Transcribe, verbatim, every line from the start of the entries through the line that contains "You are a computer-use agent. This"; include both boundary lines and omit all others.

##########

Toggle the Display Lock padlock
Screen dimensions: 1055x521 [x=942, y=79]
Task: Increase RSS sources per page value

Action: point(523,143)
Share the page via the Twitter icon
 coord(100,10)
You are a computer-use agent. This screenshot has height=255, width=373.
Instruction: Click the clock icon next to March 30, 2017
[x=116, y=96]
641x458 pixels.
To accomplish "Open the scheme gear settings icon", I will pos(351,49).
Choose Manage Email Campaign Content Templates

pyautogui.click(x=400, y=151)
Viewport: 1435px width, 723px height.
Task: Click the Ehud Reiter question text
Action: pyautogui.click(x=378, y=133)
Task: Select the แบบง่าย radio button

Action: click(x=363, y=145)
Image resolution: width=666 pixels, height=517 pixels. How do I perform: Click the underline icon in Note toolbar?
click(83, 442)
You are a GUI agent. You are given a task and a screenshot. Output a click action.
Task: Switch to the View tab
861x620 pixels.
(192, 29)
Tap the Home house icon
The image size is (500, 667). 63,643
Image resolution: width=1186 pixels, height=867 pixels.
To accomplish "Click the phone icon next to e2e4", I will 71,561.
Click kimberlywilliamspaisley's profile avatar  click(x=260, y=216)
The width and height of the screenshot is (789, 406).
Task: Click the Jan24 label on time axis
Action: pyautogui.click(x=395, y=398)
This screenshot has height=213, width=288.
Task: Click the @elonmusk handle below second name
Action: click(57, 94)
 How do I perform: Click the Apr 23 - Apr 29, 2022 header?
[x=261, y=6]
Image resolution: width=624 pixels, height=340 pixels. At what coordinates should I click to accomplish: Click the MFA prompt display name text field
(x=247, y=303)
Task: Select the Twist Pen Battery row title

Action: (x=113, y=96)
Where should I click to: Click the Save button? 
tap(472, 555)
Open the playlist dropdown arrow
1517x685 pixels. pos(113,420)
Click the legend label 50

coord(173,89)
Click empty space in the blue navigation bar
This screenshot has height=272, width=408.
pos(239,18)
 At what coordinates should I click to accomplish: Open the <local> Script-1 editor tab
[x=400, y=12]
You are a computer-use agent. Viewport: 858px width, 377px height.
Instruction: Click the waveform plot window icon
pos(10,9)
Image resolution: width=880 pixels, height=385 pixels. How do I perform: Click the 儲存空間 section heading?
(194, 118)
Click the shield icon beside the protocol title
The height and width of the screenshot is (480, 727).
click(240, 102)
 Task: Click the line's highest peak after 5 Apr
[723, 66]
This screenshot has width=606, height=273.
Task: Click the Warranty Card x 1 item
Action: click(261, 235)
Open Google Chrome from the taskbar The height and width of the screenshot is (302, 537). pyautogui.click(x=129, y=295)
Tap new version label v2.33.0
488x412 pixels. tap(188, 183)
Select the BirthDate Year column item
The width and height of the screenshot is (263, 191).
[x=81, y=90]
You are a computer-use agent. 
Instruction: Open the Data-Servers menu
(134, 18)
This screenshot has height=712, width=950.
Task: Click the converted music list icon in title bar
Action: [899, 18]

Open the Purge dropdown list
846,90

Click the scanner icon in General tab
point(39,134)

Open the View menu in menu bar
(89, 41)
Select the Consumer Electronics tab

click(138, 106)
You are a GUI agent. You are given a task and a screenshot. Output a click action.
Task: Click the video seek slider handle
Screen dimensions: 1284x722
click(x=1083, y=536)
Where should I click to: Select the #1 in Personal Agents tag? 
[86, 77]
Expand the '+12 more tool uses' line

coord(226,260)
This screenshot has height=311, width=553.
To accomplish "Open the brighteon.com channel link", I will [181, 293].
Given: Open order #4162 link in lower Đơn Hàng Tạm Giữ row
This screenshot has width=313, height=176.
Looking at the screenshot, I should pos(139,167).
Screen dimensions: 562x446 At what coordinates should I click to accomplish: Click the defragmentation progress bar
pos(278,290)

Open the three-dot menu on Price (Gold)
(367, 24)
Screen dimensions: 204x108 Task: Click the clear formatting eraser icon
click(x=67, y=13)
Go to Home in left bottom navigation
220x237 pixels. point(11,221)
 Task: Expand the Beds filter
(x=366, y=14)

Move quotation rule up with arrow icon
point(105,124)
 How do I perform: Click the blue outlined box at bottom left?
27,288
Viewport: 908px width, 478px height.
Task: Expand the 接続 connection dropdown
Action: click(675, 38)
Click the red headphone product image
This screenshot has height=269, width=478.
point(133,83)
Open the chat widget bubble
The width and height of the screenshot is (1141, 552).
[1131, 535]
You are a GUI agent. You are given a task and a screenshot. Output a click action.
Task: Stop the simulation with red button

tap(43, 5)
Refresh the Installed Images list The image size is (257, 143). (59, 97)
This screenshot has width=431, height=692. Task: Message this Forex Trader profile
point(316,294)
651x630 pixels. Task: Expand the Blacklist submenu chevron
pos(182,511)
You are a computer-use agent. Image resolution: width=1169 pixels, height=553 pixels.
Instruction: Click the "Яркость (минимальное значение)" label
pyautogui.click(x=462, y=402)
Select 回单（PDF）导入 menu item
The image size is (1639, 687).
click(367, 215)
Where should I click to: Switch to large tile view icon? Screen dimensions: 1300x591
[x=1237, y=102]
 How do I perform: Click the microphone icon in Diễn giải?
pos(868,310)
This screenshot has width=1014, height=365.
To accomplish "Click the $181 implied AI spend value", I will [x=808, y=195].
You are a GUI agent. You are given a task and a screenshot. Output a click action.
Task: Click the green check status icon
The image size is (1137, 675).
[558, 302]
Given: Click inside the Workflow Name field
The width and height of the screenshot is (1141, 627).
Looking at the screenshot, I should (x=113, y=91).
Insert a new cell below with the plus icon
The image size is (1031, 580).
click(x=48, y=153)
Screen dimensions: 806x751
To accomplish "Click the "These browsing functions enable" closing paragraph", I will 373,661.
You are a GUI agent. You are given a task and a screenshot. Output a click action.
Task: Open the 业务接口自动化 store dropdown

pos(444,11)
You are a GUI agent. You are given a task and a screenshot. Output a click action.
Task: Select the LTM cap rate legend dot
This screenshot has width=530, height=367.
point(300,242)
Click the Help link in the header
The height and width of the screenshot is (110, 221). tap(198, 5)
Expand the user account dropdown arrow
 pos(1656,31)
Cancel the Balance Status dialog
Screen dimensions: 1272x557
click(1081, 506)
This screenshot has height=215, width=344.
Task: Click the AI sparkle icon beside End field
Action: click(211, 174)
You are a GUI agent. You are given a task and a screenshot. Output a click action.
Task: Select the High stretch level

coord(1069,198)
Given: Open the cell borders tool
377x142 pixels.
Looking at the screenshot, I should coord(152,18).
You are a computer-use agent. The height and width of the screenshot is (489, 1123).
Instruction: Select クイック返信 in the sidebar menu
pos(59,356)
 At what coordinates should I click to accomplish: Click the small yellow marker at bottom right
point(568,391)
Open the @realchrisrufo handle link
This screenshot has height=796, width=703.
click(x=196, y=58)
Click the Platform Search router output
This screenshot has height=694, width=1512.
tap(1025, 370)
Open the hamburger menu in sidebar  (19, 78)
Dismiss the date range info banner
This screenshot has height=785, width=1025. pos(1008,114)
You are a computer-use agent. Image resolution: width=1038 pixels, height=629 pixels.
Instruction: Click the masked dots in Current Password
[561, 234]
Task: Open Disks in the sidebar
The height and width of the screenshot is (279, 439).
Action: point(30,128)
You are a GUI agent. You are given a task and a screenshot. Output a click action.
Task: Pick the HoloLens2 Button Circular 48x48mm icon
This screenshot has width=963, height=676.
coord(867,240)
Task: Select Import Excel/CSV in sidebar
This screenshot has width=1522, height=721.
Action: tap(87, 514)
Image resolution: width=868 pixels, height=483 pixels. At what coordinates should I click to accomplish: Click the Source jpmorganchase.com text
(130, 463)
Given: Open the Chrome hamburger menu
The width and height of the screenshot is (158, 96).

##########

● Exercise answer:
Toggle the Display Lock padlock
Screen dimensions: 1055x521 [x=942, y=79]
Task: Increase RSS sources per page value

Action: point(523,143)
Share the page via the Twitter icon
 coord(100,10)
You are a computer-use agent. This screenshot has height=255, width=373.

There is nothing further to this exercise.